PROBLEM:
Nothing but the lines from the one containing "Map del sitio (468, 1417)" through the end of the data should be retyped, exactly as they stand, and pictures should not be retyped.

(Stored data)
-- -- --

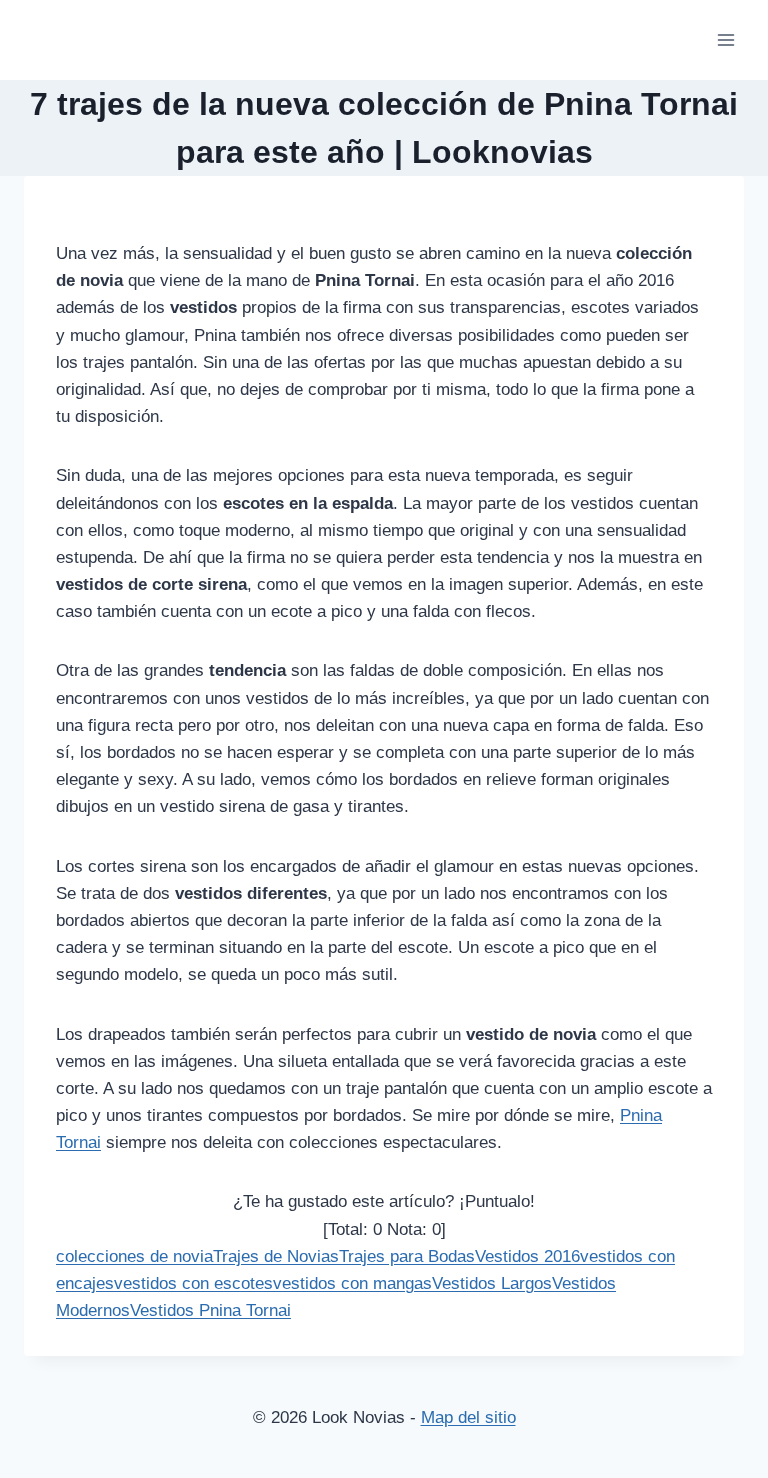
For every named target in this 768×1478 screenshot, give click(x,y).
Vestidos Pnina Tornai (210, 1310)
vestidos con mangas (352, 1283)
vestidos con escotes (193, 1283)
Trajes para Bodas (407, 1256)
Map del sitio (468, 1417)
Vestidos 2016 (527, 1256)
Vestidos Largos (492, 1283)
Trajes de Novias (276, 1256)
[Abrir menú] (725, 39)
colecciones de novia (134, 1256)
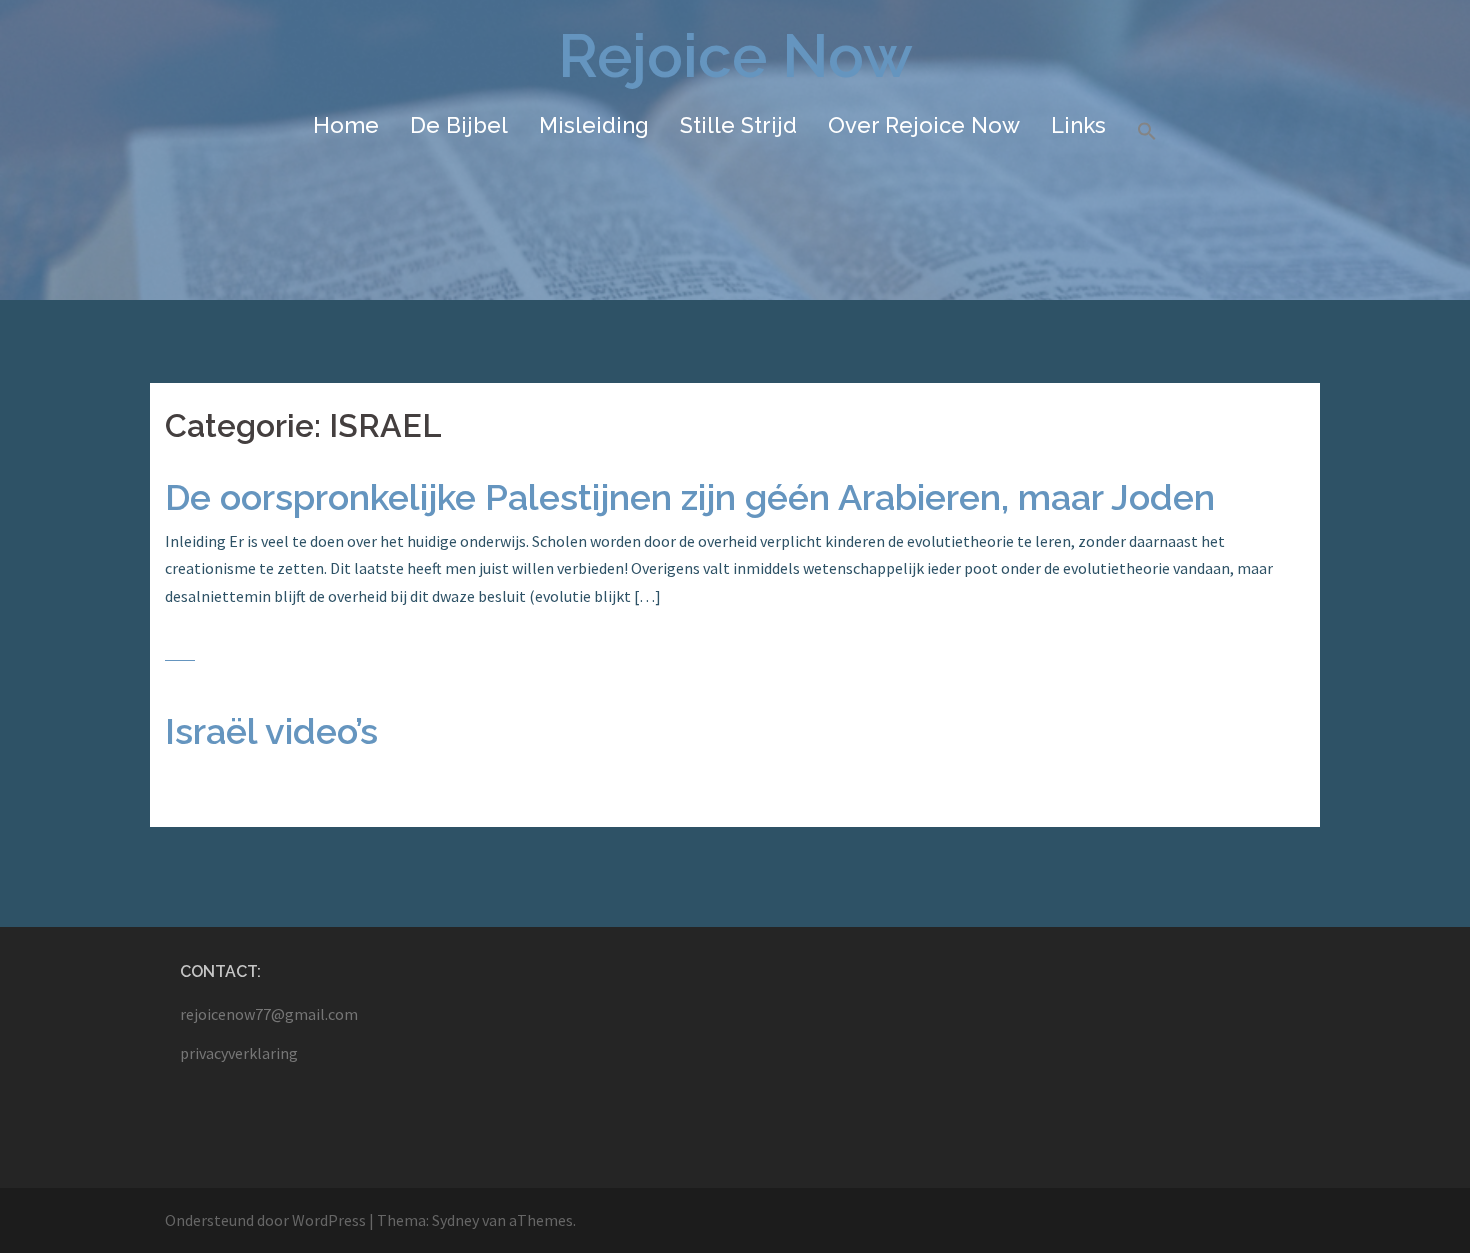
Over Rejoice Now (924, 125)
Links (1078, 125)
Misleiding (594, 125)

-- -- --

EXERCISE ANSWER:
Map del sitio (468, 1417)
Vestidos 2016 (527, 1256)
Vestidos Largos (492, 1283)
Trajes de Novias (276, 1256)
[Abrir menú] (725, 39)
colecciones de novia (134, 1256)
Over Rejoice Now (924, 125)
Links (1078, 125)
Misleiding (594, 125)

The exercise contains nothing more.